Now. The background story I found unnecessarily convoluted and unconvincing. I'd go for something a bit more straight forward, focusing on the daemon itself rather than on the Maledictor's Hand. The journey to Baraspine, the Guilded Cathedral and the actual Black Sepulchre... just don't feel right. Instead I let the evidence lead the characters straight to the Black Cathedral, or rather: the mansion of the Hekate family. Which is a rather nice haunted house environment. Very usable. Same goes for the secret of the cathedral, which is - let's be honest - an amusing twist. It could easily be located on, say, the eastern fringe of Hive Tarsus. A somewhat deserted area, with a cursed house being close by and all.
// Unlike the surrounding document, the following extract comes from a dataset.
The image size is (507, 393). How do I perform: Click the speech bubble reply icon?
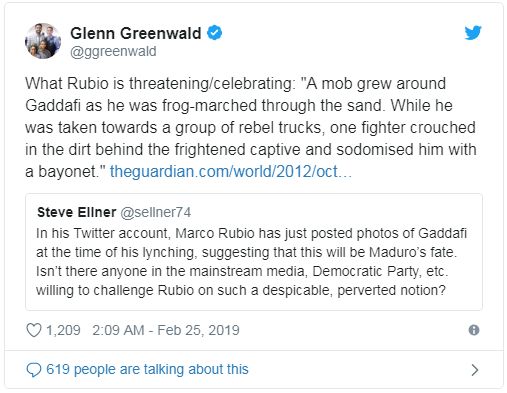coord(34,370)
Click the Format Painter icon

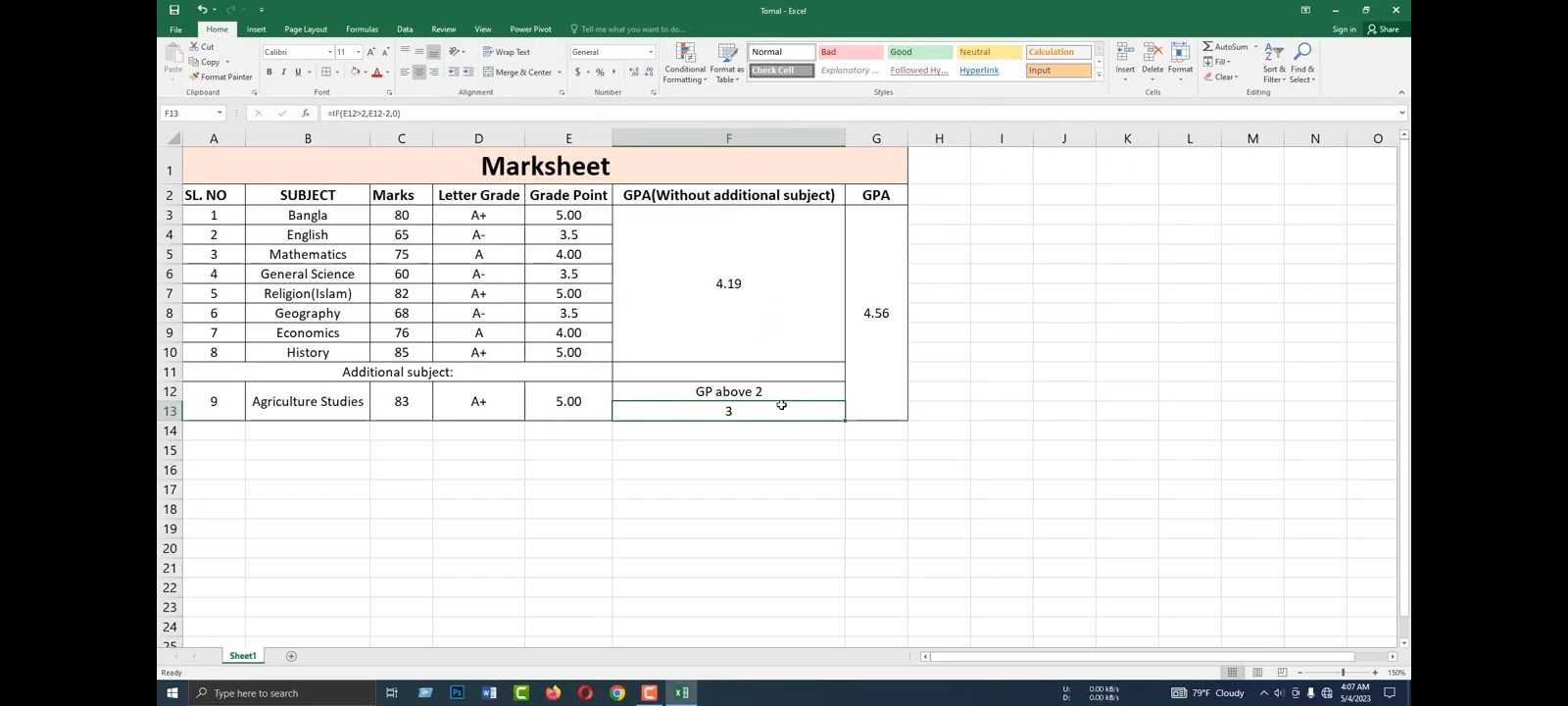click(x=195, y=76)
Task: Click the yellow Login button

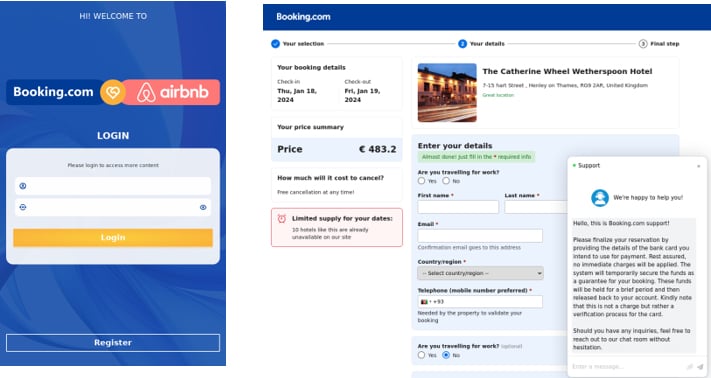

The final battle is quite lame. Again I'd go for something rather more direct. Let's imagine the rotting body of the daemon ist buried in the desert sands of Scintilla, just outside the hive. The characters' actions would lead to the re-awakening of the daemon. Very apocalyptic: a gigantic bird like zombie thing with leathery wings rising from the sands, the morning sun glowing blood red behind it. Of course the Acolytes will have the opportunity to blow it to cinders with the Titan's quake cannon.

Of course it's still all a bit rough. Any suggestions? Different angles? Better ideas?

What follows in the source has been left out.